Hacker News new | ask | show | jobs
by learnstats2 2129 days ago
I understand that people generally mean 'null results' here, by your definition, when they say 'null results'. That's the intent.

Null results are also important.

Suppression of null results allows for p-hacking and confirmation biases to creep into research, and greatly reduces the power of literature reviews.

1 comments

True, but I'm not really arguing against what you're saying. It is true that, when you have a positive (or a negative!) result you should also report on the nulls you obtained on the way (most likely in the supplementary materials) as a compendium of the result, to put it into context.

What I'm arguing against is publishing a null result as a stand-alone publication. This creates the illusion of it being somehow a "result", which is not (in fact, we should stop calling them "results" altogether). With a null you haven't proven anything, and thus it is not a sufficient basis for a publication.

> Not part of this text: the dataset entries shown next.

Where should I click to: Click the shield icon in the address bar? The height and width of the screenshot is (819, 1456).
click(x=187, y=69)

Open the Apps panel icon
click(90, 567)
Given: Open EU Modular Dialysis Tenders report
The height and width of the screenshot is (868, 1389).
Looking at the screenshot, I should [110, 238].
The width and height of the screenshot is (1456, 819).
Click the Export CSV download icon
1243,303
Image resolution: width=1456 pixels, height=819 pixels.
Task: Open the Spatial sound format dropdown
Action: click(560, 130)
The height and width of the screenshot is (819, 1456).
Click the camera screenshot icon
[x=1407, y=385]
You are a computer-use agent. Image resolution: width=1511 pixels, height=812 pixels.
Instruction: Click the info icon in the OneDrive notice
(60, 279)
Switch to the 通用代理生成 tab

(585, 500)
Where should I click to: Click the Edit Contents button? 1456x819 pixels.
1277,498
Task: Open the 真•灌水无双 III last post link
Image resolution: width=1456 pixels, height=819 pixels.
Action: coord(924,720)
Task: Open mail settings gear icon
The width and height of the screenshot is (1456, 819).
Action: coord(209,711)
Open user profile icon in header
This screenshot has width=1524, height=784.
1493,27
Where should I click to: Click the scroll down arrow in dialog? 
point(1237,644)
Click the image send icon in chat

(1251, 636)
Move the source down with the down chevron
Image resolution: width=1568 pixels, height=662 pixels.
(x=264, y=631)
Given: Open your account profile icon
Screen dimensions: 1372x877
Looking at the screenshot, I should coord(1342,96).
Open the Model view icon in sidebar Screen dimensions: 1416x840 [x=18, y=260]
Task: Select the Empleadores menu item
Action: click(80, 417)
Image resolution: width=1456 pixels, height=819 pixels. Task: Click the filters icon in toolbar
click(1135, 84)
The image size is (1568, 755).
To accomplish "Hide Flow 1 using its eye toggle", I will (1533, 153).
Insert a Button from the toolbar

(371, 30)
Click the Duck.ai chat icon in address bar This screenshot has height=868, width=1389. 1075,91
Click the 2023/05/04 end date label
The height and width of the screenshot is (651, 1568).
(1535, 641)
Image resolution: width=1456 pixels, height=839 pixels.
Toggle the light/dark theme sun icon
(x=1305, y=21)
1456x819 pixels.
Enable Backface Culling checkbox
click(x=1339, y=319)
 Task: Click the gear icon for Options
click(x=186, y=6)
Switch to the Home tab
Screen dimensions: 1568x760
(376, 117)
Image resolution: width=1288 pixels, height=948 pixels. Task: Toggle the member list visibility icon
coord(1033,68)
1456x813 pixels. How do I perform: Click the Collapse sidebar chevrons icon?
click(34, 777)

I see. Thanks for adding to the clarification. I think that the presentation of nulls as "results" can definitely be disingenuous. Ideally, science would have a better database to keep track of what people find, where we could add nulls in a way that doesn't highlight their "importance". As the person above says, reporting nulls is still useful to prevent p-hacking and publication bias.

(Of course, ideally I think we'd be better off focusing on reporting the data in a Bayesian approach, but that hasn't really gotten traction in the broader community.)